Fear of LabelsOur 8 year old daughter, Matilda, started Cubs recently. She was super excited and we were very proud that she not only wanted to get involved in this social activity, but that she appears to be doing well with all the other kids. Not unusual for an 8 year old, but we always enter into these things with some trepidation as she has aspergers and sometimes things don’t always go exactly as we, she or others would expect them to. But she is doing well.

When it came time to fill in the enrollment forms, however, I had to pause. “Does your child have a disability that could affect their participation in activities?” We have two children with ASD and we don’t think of either of them having a disability. However, it can affect the way they participate in some activities, sometimes. To be honest, our son needs a lot more support in social situations than Matilda, but here I was, filling out a form and wondering to myself, “Do I tell them?”

My reticence comes from a fear of labels, I suppose. When I was a kid my mum told the preschool that I had an allergy to chocolate. Fair enough. But when Easter rolled around, everyone got Easter eggs, except me. I got nothing. Now, the preschool was doing the right thing, but no accommodation was made for my special needs, I was just left out because I was labelled as different. Do not participate in chocolate!
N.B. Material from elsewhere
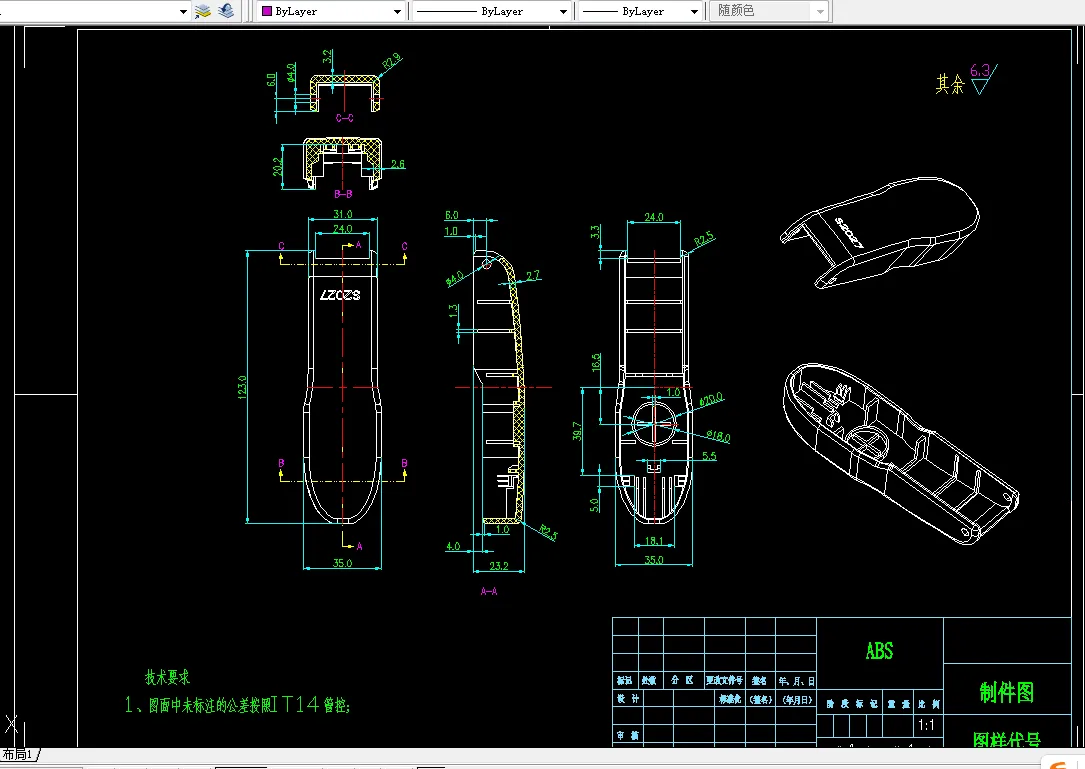
Task: Select the ABS material text in title block
Action: click(x=879, y=652)
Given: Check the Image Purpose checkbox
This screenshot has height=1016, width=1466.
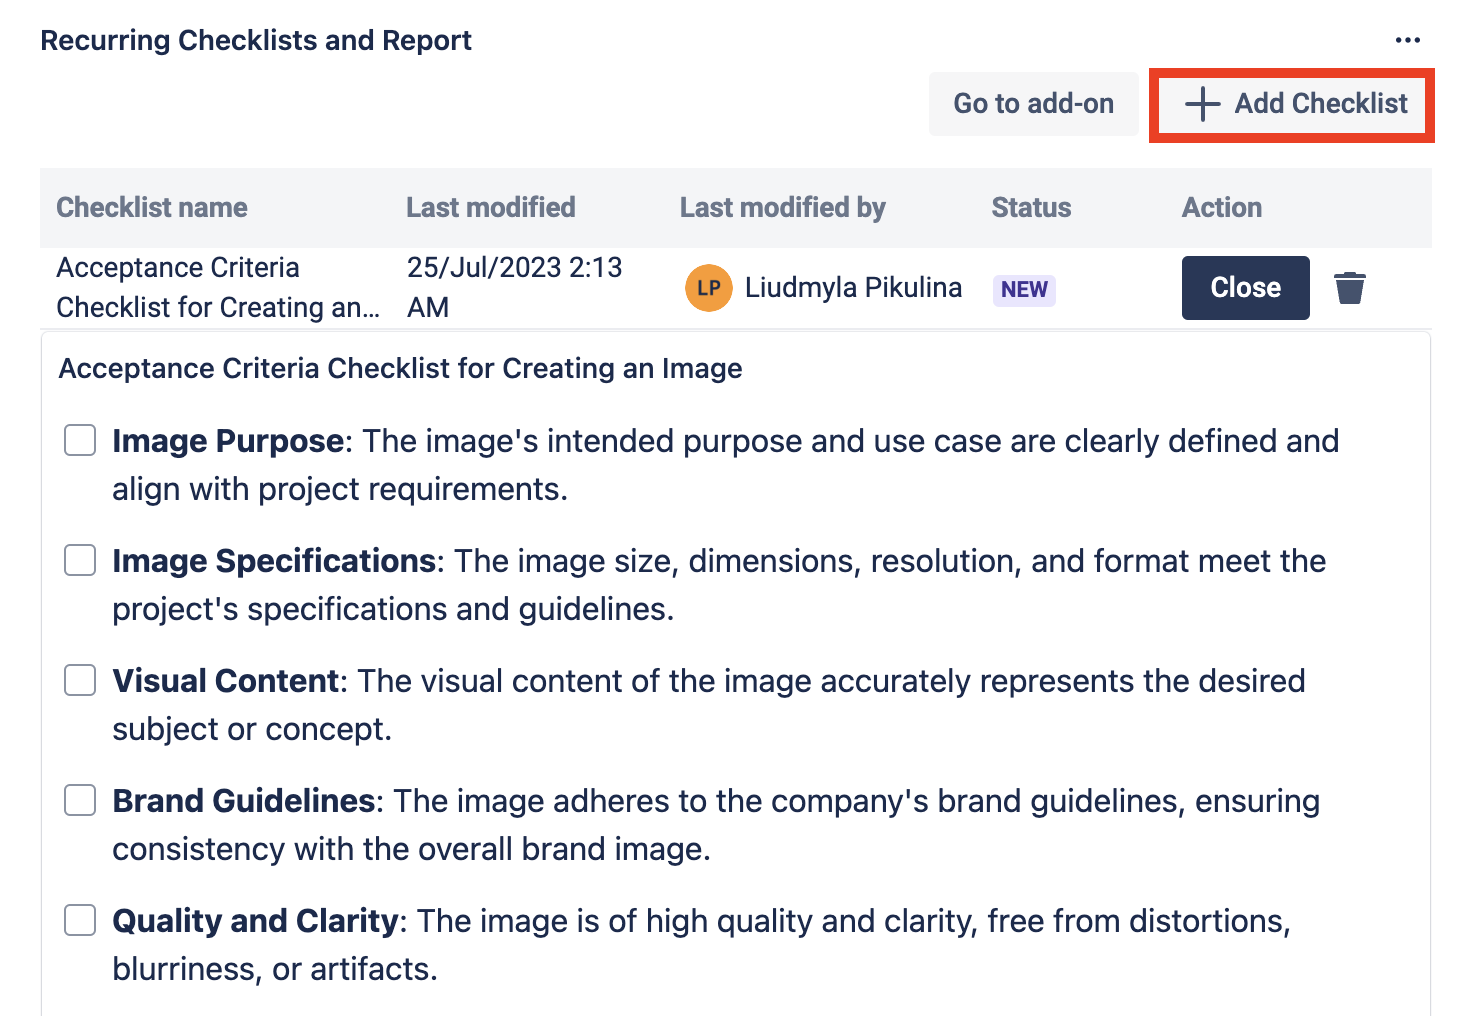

You tell someone your kid is different in some way and you fear they will be treated differently. Sometimes this is okay, or necessary. Our son has a vision impairment, so calling out “Heads up!” and tossing a ball at him is probably a bad idea!  At other times, however, you just want your child to fit in without any special attention, or any excuses being made for their behavior or actions. I don’t know about you, but I have been guilty of making excuses for my own children or the children of others because of some label attached to them. I try not to do it, but it is subconscious sometimes. I guess that is what I am trying to avoid or minimise for Matilda.

I chose not to put down ASD on the Cubs enrollment form. Matilda had been to several events to try things out already without any problem or incident. I don’t think her aspergers will stop her participating in any activity that the Cubs do. In fact, last week she went out to the local shopping center with them and sold raffle tickets to strangers for two hours. I sat in a nearby coffee shop and watched with pride – she was braver than I ever was as a kid! Funny end to this story, though; while at the shopping centre one of the Cub leaders mentioned to me that Matilda was walking on her toes a lot and that they had another child in the group who did that and they had…

This week Matilda is being formally invested into the Cubs – she will get her scarf and badges and become an official member of the troop. I was a Cub Scout and I am really looking forward to seeing Matilda enjoying the experiences that I had as a kid. I am looking forward to seeing her try new things, make new friends, fail miserably at tying knots (c’mon, I can’t be the only one in the family who can’t do it!) and just getting involved as another member of the Scout movement.

What are your thoughts on labels and kids? Have you ever been labelled, for good or bad?